Ein 39-jähriger Mann prügelt immer wieder auf Menschen ein. Jetzt muss das Landgericht Stuttgart entscheiden, ob er in die Psychiatrie eingewiesen wird.

Stuttgart - Auf den ersten Blick sieht der Mann, der von zwei Pflegern in den Gerichtssaal geführt wird, nicht gefährlich aus. Dann fällt der Blick auf die Handschließen, die zusätzlich an einem Bauchgurt fixiert sind. Solche Fesselungen werden gemeinhin nur unberechenbaren Schwerkriminellen angelegt. Ein solcher ist der 39-jährige Stuttgarter nicht.

 

Der Mann, der von sich selbst sagt, er sei Privatier, prügelt immer wieder unvermittelt auf Menschen ein, wobei er keinen Unterschied zwischen Frauen und Männern macht. „Wenn ich unter emotionalen Stress gerate, rutscht mir die Hand aus“, sagt der Beschuldigte. So wie Anfang April 2017. Es waren drei Monate vergangen seit seinem letzten Haarschnitt. Seine Stammfrisörin in dem Salon im Stuttgarter Westen war aber nicht da. Zudem sei der Laden voll gewesen, was den Mann unter besagten emotionalen Stress setzte. „Und da ist mir die Hand ausgerutscht“, sagt er. Tatsächlich drosch er einer Mitarbeiterin die Faust ins Gesicht. Als man ihn festhalten wollte, setze es weitere Schläge. Einer Polizeiobermeisterin trat er dann auch noch gegen das Knie. Und auch auf dem Revier blieb der Beschuldigte renitent.

Polizei konnte ihn kaum bändigen

So läuft das meistens bei dem berufslosen Mann ab. Anfang Oktober 2017 wollte er einen Wasenbummel machen. Ein Sicherheitsmann verwehrte ihm den Zutritt, weil er eine Trinkflasche dabei hatte. „Da ist mir die Hand ausgerutscht“, sagt er wieder vor der 18. Strafkammer des Landgerichts. Tatsächlich war seine Faust im Gesicht des Ordners gelandet. Die alarmierten Polizeibeamten konnten ihn auf der Wasen-Wache kaum bändigen. Die weiteren Ausfälle: Einem Mitarbeiter in einem Computerladen schlug er ins Gesicht, beim Augenarzt attackierte er eine Arzthelferin.

Was zu tun ist >>
Gib aus dem Bericht über den 39-jährigen Stuttgarter vor Gericht alles von „Der Mann, der von sich“ bis hinunter zu „der Beschuldigte renitent.“ wortgetreu wieder. Die Zeilen spielen hierfür keine Rolle.

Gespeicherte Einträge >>
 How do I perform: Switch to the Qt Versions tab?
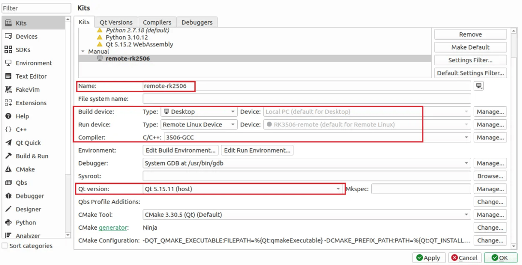click(x=116, y=22)
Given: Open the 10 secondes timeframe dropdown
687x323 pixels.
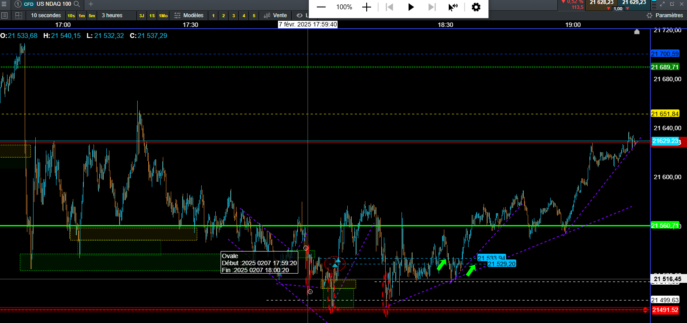Looking at the screenshot, I should 46,15.
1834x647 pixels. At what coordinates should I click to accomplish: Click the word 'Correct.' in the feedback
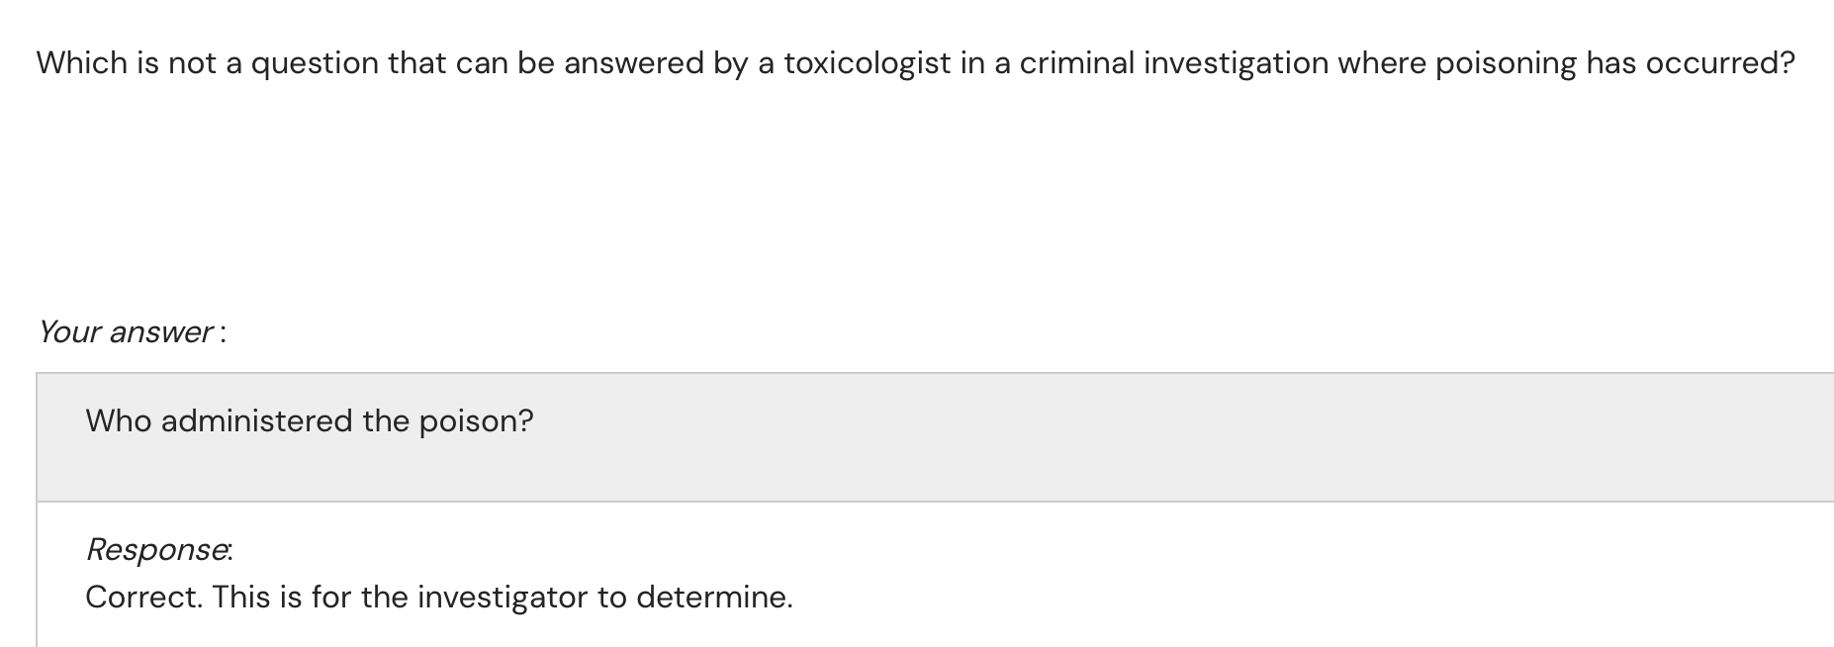click(143, 598)
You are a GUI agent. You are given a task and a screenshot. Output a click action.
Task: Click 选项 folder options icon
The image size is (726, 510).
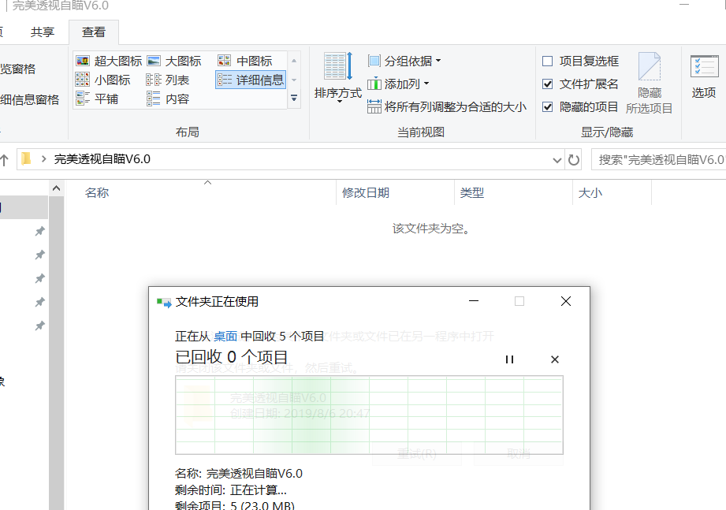pos(703,77)
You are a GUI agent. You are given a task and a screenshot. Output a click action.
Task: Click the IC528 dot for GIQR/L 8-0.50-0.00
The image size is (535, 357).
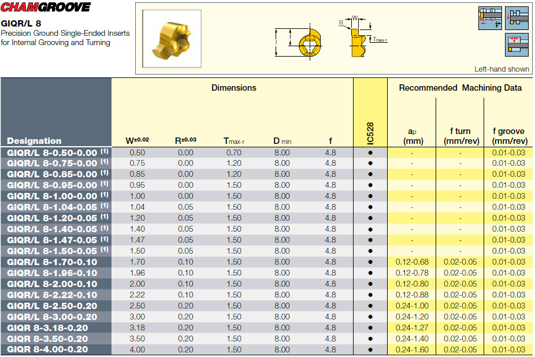click(x=370, y=153)
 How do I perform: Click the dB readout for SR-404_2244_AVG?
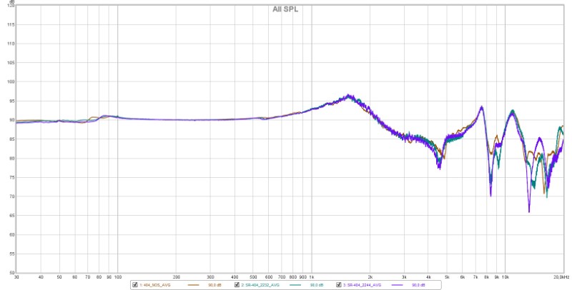click(418, 284)
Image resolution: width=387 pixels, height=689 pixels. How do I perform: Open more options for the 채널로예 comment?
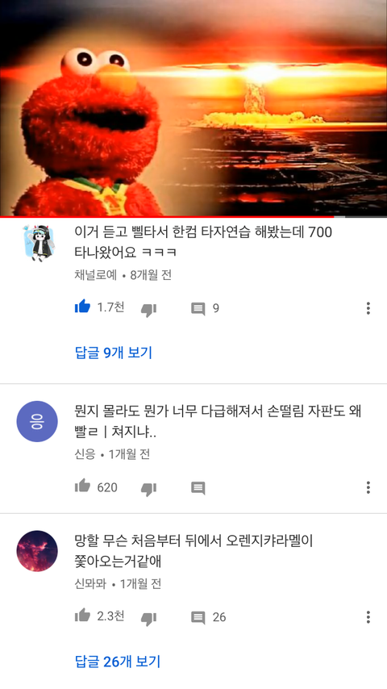point(368,308)
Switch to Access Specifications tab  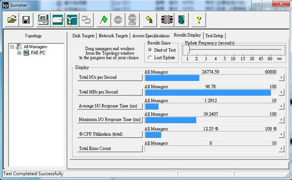[151, 36]

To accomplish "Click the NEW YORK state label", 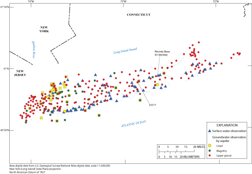I will pos(44,29).

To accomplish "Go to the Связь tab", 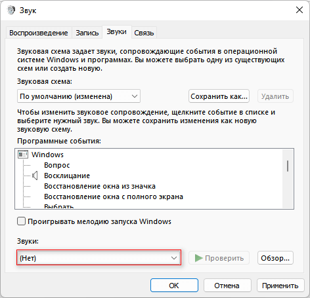I will pos(144,33).
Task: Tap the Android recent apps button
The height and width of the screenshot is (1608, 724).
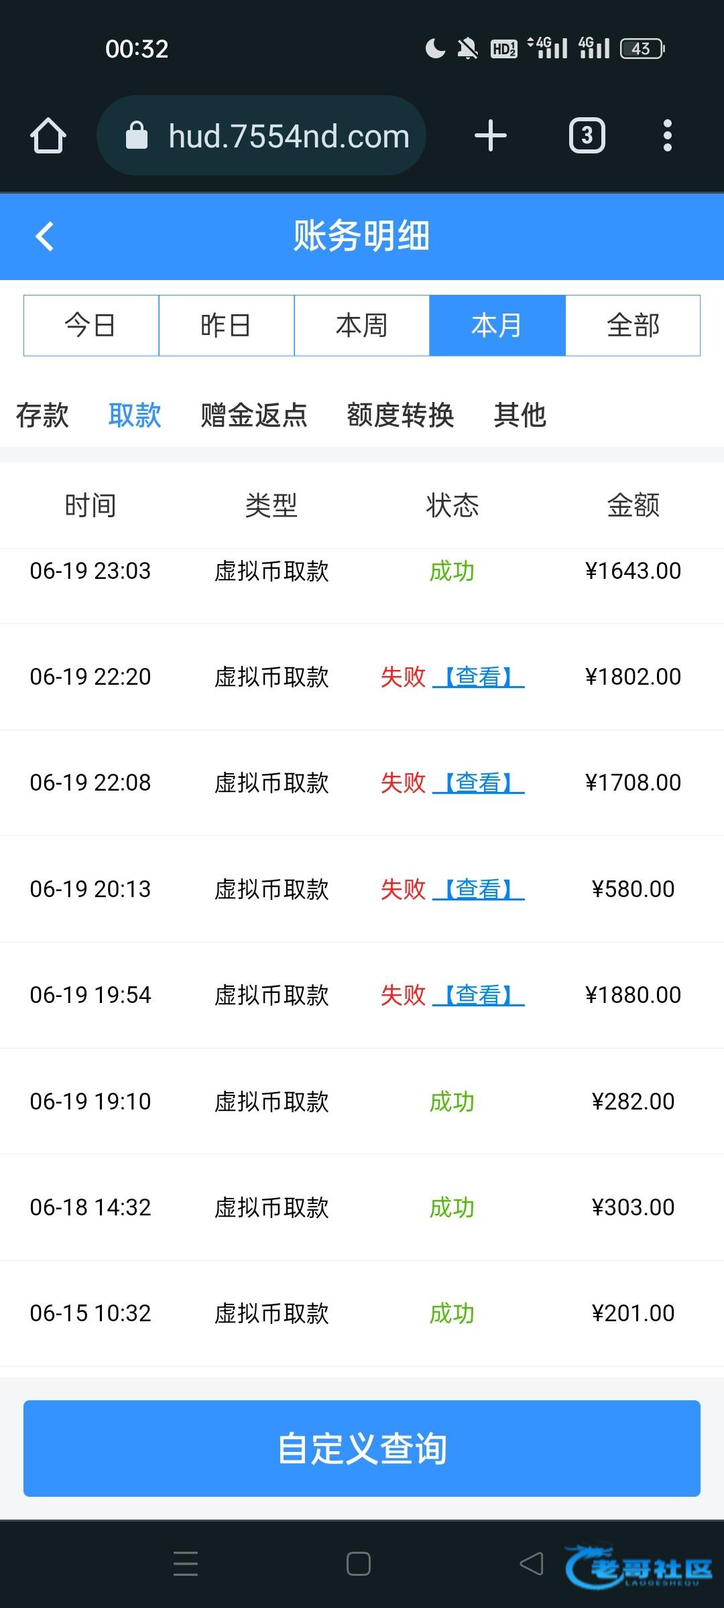Action: [185, 1564]
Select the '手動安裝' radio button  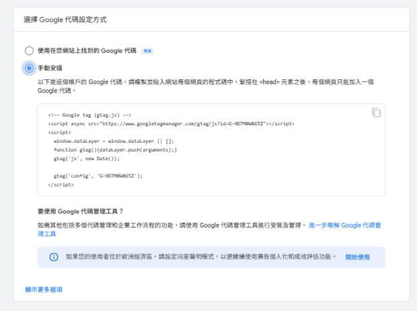(x=29, y=68)
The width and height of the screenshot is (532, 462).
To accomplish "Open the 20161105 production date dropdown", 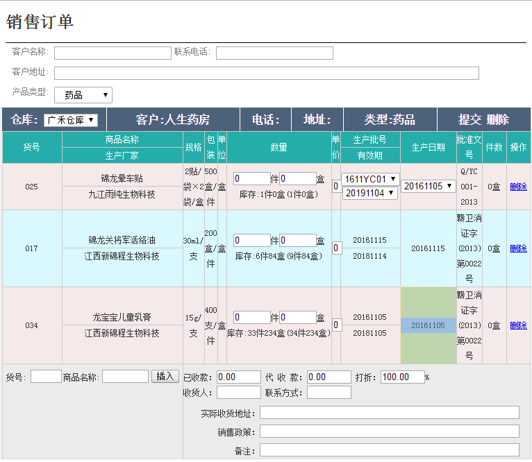I will pyautogui.click(x=429, y=186).
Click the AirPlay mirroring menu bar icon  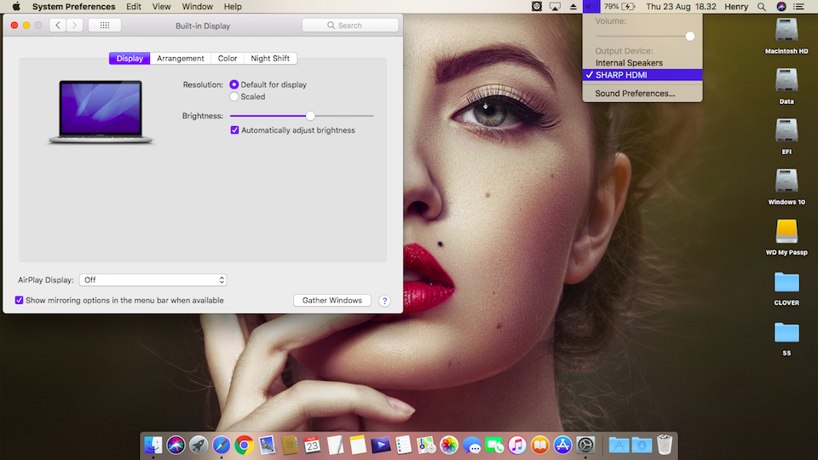[x=556, y=7]
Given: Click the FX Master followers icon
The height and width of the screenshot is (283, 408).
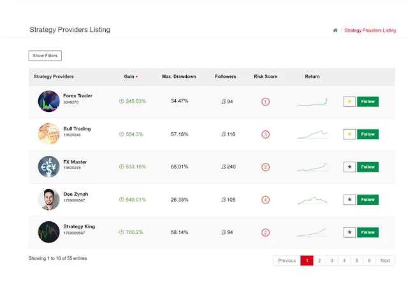Looking at the screenshot, I should 224,167.
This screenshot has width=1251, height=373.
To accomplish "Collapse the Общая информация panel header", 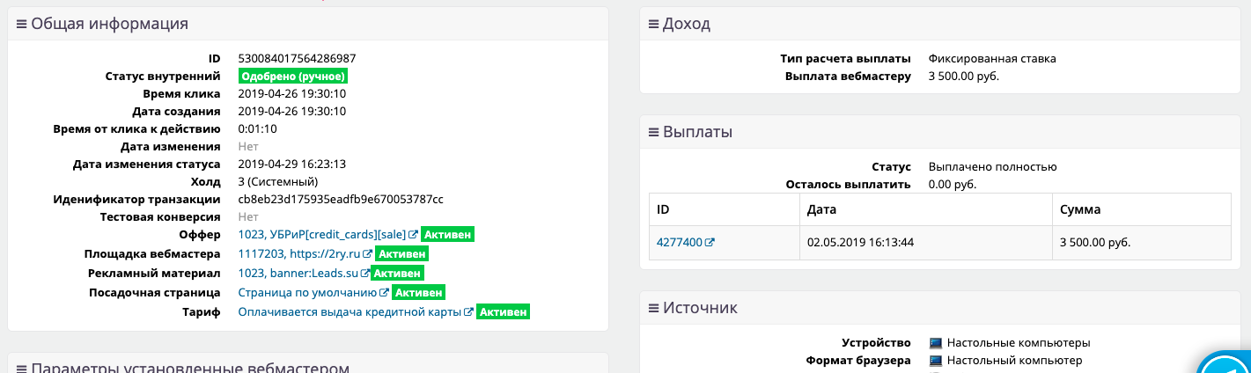I will click(x=102, y=24).
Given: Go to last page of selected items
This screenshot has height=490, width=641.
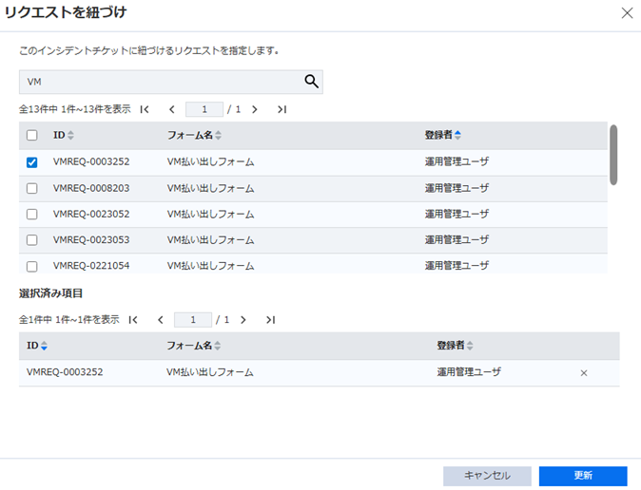Looking at the screenshot, I should 270,320.
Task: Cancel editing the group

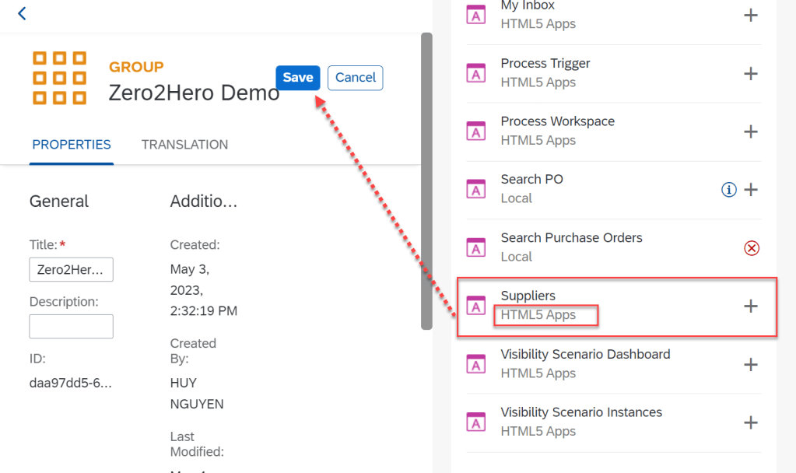Action: point(355,77)
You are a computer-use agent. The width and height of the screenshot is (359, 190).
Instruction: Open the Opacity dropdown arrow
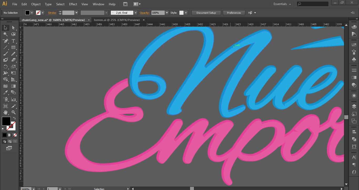point(167,13)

Ergebnis der Aufgabe >>
Der Mann, der von sich selbst sagt, er sei Privatier, prügelt immer wieder unvermittelt auf Menschen ein, wobei er keinen Unterschied zwischen Frauen und Männern macht. „Wenn ich unter emotionalen Stress gerate, rutscht mir die Hand aus“, sagt der Beschuldigte. So wie Anfang April 2017. Es waren drei Monate vergangen seit seinem letzten Haarschnitt. Seine Stammfrisörin in dem Salon im Stuttgarter Westen war aber nicht da. Zudem sei der Laden voll gewesen, was den Mann unter besagten emotionalen Stress setzte. „Und da ist mir die Hand ausgerutscht“, sagt er. Tatsächlich drosch er einer Mitarbeiterin die Faust ins Gesicht. Als man ihn festhalten wollte, setze es weitere Schläge. Einer Polizeiobermeisterin trat er dann auch noch gegen das Knie. Und auch auf dem Revier blieb der Beschuldigte renitent.